A remarkable irony emerges when the columnist pegs “indoctrination” to Western culture.  It was in large part the values of Western Antiquity and the Bible that supported the critical thinking needed to produce modern science.

The collegiate composition is alarming in its take away that “Religion has no place in schools, and science has no place in churches, synagogues or mosques . . .”  This reminds of the woefully dismissive bumper sticker that reads, “I won’t think in your church if you don’t pray in my school.”  Simply a false dichotomy.  Sometimes it’s the laboratories and the halls of the academy that could use a little more critical thinking.

The Aggie column concludes with a call for an education that will produce “un-indoctrinated” citizens.  Here we have the error of Locke, that humans are tabula rosa and there is some pure Science that can properly inform the citizen.  The prescription also bears a whiff of the tyranny of tolerance.  All ideas are equally valid except the one that proposes to be true to the exclusion of others.  As with verificationism, it’s a paradigm that defeats itself.
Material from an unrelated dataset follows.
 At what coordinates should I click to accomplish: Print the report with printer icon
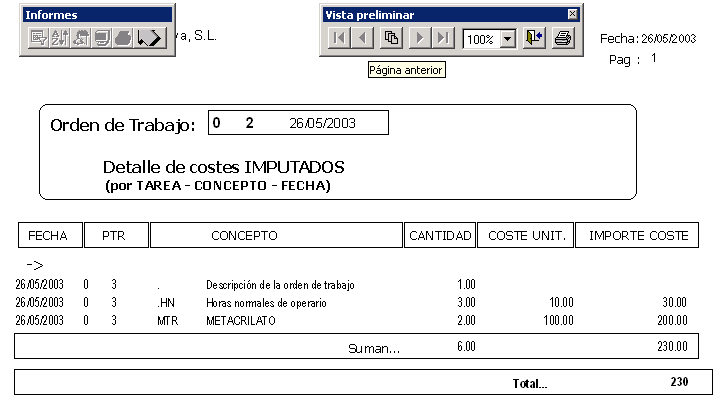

We are in an age where science is upheld, unrealistically and with poor justification, as some final arbiter of knowledge.  Though some think we live in a postmodern society, the underpinning beliefs are still very modern indeed.  Just looking back to the twentieth century, we know all too well the tragedies modernity begot: eugenics, gulags, genocide, rampant pollution, spiritual alienation.  What a downer.

But the search for hope is unyielding.  Like a hokey Star Trek episode, the LiveScience article concludes by waxing lyrical, quoting an evolutionary psychologist: “We’re not designed at the level of theoretical physics.”   Not even a scientist can avoid language invoking the agency of a creator.  He goes on to say that things like interpersonal relationships are what matter on the “human scale.”

Is there some grand, unifying worldview that best satisfies questions both on the cosmological and the “human scale?”  Look no further than the many ready witnesses who make a reasoned, coherent and consistent case for a God who is revealed in the Bible and intervenes decisively in human history in the person of Jesus of Nazareth.